Today, I had an appointment with my new neurologist for an EMG. A very nice, over-achiever originally from Spain, my doctor is just beginning to learn who I am after this third appointment.
In his office, on the exam table, I was instructed to lie down and scootch over as close to the wall as possible. I did so, then the doctor picked up my left hand to start putting electrodes on it. It was at this point that I said, “You know that’s the wrong hand. Right?”
Still holding my arm, he paused. He glanced briefly over his shoulder at his notes, then said, “That’s what I thought. Turn around.” I turned around on the table, presented him with the correct arm (my right), and we continued.
After a few minutes, the doctor apparently decided to strike up a conversation.
CONVERSATION 1: “I thought you were divorced,” he said.
“I am,” I nodded. (Big conversation there. Huh?)
“But you are still wearing your wedding ring,” he protested.
“I thought we went through this last time.”
“Tell me again,” he responded. “I forgot what you said.”
I did not mince words. I simply said, “Legally divorced is Biblically married.”
“Oh, yes,” the doctor answered. “I remember now.”

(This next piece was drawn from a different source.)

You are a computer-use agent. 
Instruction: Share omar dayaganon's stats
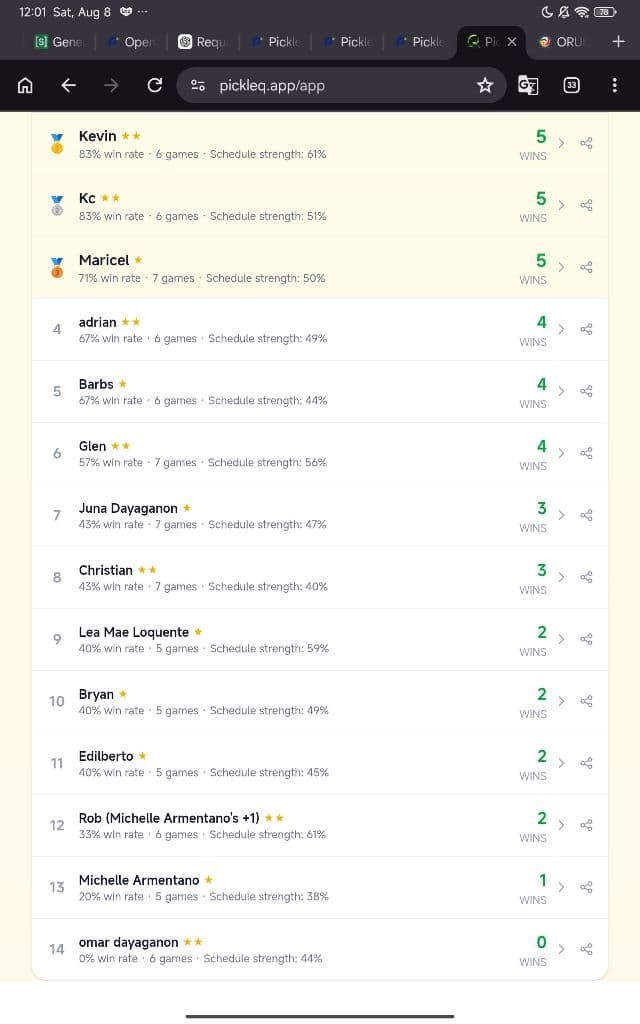[586, 949]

I gave a curt nod in response, then remained silent. For me, this is not really a topic of conversation. It is just what I do in obedience to Jesus’ commands regarding divorce. Most people seem to disagree with me and a lot of them even used to try to dissuade me. But once a person understands my position, my opinion is that there is really not much to discuss about it unless they need my advice regarding their own situations. If a person needs my advice, they generally ask. Otherwise, I just keep my mouth shut.
Still, the doctor was not quite satisfied. He said, “It is not often, these days, to find someone who is so dedicated to their marriage.”

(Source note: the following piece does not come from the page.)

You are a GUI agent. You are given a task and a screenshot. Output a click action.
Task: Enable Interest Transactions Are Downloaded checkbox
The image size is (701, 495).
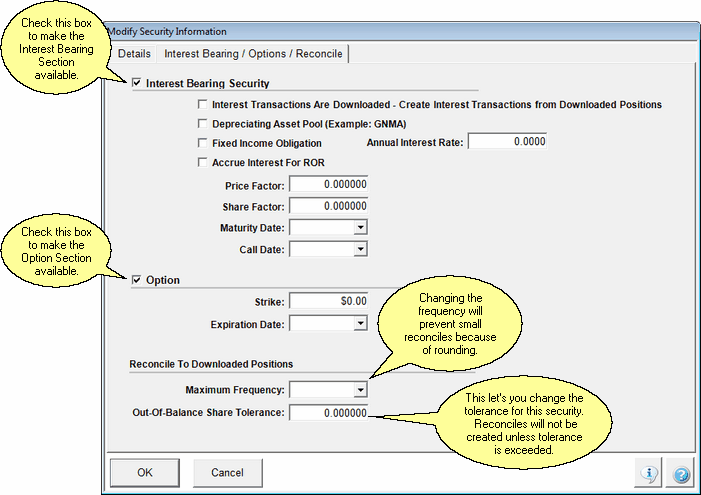(204, 105)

I just laughed, “These days.” I was thinking, “of course that is how it is in The End of Days,” but I did not say it. I just shrugged and became quiet again.
“So you talk to him a lot, then?” It was more a statement than a question.
“No,” I answered.
The poor doctor. I think I was confusing him. “Why not?” he asked.

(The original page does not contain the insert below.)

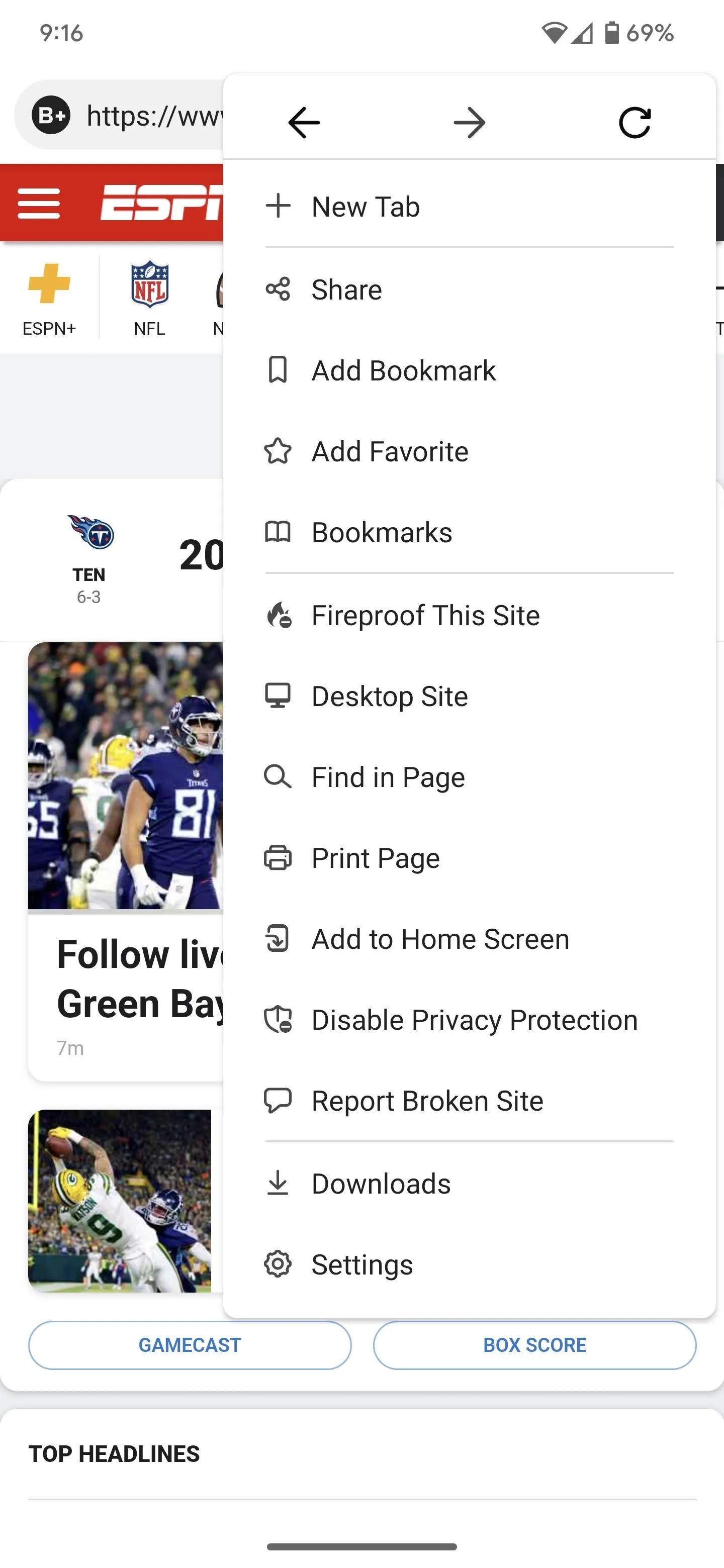Image resolution: width=724 pixels, height=1568 pixels.
Task: Open the NFL league shortcut icon
Action: tap(149, 284)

“His mistress is too jealous. She would not like that.”
He nodded and was quiet only for a moment before another reasonable thought occurred to him and he asked, “But he talks to your son all the time?” Again, it was more of a statement than a question.
I corrected him about the ages and genders of my two children, because he was obviously thinking my boy was the one still at home. The boy is the 25 year-old living on his own and the younger girl still lives with me. Then I asked, “Do you mean, ‘does he talk to our daughter a lot’?”
The doctor nodded.
“No, he does not — and he does not talk to my son, either.”
“Why not?” was, again the doctor’s question.
“His mistress would not like that either. She is too jealous.”
“Even of the children??” was his surprised response. “That is just not right.”
My response, pointed and clear, was a single (hyphenated) word. I emphasized the movement of my lips as I said it: “HOME-WRECKER.”
This time, the doctor was the one who answered with body language. His lips turned briefly upside down as he bobbed his head up and down. “You have a good point there,” he admitted. Conversation over, but I don’t think the good doctor has quite figured me out yet. On the other hand, he did feel comfortable enough to loosen up during the exam just enough to actually laugh a little. That was nice.
CONVERSATION 2: Earlier today, I went to a different appointment with a neuro-muscular specialist who is trying to help me with an ongoing problem with tension in my right leg and arm. I have not talked to her since just after Christmas, so she was interested to know if my personal prodigal has communicated with either my daughter or me since she and I last talked. I told her that he is still resistant to all communications. She surmised that he probably feels too guilty to talk to us. As I would later do with the doctor, I just shrugged. I don’t know if he feels guilty or not and I don’t really care. His guilt or lack thereof does nobody any good.
“Has he remarried yet?” She prodded. I wanted to tell her that there is no such thing as remarriage while your covenant spouse is alive, but I did not bother. There was no point.
“Not to my knowledge,” I answered. “But I would not marry a woman who cheated on her husband, and destroyed her own kids’ lives by divorcing their father for her personal selfishness, if I were him, either. He would have to be nuts!”
The therapist agreed that he would have to be pretty stupid to marry a woman like that.
I added, “I think that on some level he realizes that, too.”
The therapist nodded and changed the topic. Conversation over.
Please note that neither one of these conversations today was solicited by me. BOTH conversations were initiated and perpetuated by the other party. I seem to have quite a few people both confused and intersted to see what will happen next. As the doctor, an extremely educated man, pointed out, “It is very rare, these days, to find someone so committed to their marriage.” Although I think it is more common than he realizes, I will say that it is extremely rare to find such an obviously blessed, intelligent, successful person as I am who is so committed to obedience to the Lord’s Laws in the face of abandonment and extreme personal hardship. But then, my obedience during times of great hardship is exactly why I continue to be so incredibly blessed. So why would I ever stop?